L’auto elettrica italiana viaggia ancora lentamente. Basta un dato per fotografare la mobilità nella Penisola: 4,1%. È questa la quota di mercato tricolore a ottobre scorso; una percentuale quattro volte inferiore al resto d’Europa, dove le immatricolazioni delle vetture full electric raggiungono un market share del 16,8% (a settembre).
Ma perché il nostro Paese è così in ritardo rispetto alla media del continente? Il ministro Gilberto Pichetto Fratin, responsabile dell’Ambiente e della Sicurezza energetica (Mase), ha la sua riposta: la colpa è degli stipendi troppo bassi.
Questione di bilancio
“È un fatto principalmente di ordine economico – spiega Pichetto all’Automotive Business Summit 2023 de Il Sole 24 Ore –, perché il salario medio italiano avrebbe bisogno di un’integrazione almeno del 50% o 60% per essere alla pari del salario tedesco e, quindi, si dovrebbe di fatto avere un incentivo, una contribuzione pubblica per l’elettrico di dimensioni, triple, quadruple rispetto all’attuale stanziamento”.
Auto elettrica in carica
Sono però due gli ostacoli che impedirebbero al Governo di elargire bonus più ricchi: “Il bilancio dello Stato non può permettersi interventi di questo genere, quindi il percorso riguarda il sistema industriale, il sistema produttivo, per arrivare a prezzi che siano compatibili con il mercato”.

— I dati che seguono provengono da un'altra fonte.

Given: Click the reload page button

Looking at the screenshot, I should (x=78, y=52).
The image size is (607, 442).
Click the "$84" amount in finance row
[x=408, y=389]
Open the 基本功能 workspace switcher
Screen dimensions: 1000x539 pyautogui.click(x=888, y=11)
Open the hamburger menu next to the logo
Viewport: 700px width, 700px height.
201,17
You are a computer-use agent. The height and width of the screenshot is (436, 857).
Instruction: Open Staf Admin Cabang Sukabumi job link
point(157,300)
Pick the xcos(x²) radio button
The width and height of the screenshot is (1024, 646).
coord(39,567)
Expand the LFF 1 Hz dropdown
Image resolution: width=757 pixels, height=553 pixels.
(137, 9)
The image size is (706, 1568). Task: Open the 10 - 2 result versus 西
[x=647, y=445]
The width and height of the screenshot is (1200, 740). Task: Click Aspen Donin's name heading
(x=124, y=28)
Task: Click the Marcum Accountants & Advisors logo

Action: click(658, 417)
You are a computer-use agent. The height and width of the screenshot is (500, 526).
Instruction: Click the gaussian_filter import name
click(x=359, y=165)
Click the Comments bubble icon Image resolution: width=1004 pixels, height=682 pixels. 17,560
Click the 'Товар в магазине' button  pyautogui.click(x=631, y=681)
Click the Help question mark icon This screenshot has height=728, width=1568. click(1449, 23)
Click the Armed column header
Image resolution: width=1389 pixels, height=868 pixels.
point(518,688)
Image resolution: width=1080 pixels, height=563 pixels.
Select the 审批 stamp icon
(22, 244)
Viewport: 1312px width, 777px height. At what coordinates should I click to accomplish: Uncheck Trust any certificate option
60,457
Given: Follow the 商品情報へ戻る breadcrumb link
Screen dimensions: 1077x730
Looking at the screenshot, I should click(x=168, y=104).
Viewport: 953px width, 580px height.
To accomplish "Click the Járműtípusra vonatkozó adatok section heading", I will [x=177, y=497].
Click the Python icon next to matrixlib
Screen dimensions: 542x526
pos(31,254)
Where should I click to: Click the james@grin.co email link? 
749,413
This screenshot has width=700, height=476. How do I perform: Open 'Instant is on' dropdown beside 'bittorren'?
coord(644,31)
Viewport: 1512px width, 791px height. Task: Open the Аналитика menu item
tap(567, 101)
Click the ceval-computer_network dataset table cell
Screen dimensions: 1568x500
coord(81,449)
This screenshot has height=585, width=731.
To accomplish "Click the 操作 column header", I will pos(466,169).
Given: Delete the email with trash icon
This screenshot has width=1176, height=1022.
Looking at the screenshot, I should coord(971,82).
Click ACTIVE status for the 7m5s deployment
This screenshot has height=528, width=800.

Un discorso che si intreccia con quello sul rinnovo del nostro parco circolante, il più vecchio d’Europa: “La rottamazione delle auto più inquinanti è un’azione da farsi compatibilmente con il bilancio dello Stato, ma il Mimit non ha un quantitativo enorme di risorse per fare questa operazione realistica e massiccia”.
“L’Italia – aggiunge il ministro – ha 40 milioni di veicoli, di cui 2 milioni e mezzo di Euro 1 ed Euro 2 che inquinano 28 volte più di un Euro 6. Valgono 300 euro e fanno pochi chilometri al mese, ma sono comunque da togliere”.
Impianto per la produzione di biocarburanti
“Non solo elettrico”
Pichetto concede poi una battuta sulla decisione (non definitiva) del Parlamento europeo di posticipare l’entrata in vigore dell’Euro 7 ad almeno il 2027, rispetto alla precedente previsione al 2025: quello sulla nuova classe ambientale “è un percorso nato prima di Fit for 55 e, perciò, determinava quasi un obbligo di produrre un bene molto costoso sapendo già che sarebbe nato moribondo”.
Spazio anche al cavallo di battaglia dell’esecutivo, ovvero i biocarburanti: “L’elettrico è la strada principale da percorrere, perché il motore ha sette volte meno pezzi dell’endotermico, è più facile da produrre e ha una serie di vantaggi, ma la questione non si risolve obbligando; ci sono dei percorsi anche sul motore endotermico”.
Niente alibi
All’Automotive Business Summit è presente anche Andrea Cardinali, direttore generale di Unrae, che dice la sua sulla transizione italiana: “Noi parliamo di neutralità tecnologica da tempi non sospetti. Alle nuove tecnologie occorre però una certa maturità e nessuna tecnologia ha oggi la stessa maturità dell’elettrico. Avere a disposizione più strumenti non può essere un alibi per non fare quello che occorre fare”.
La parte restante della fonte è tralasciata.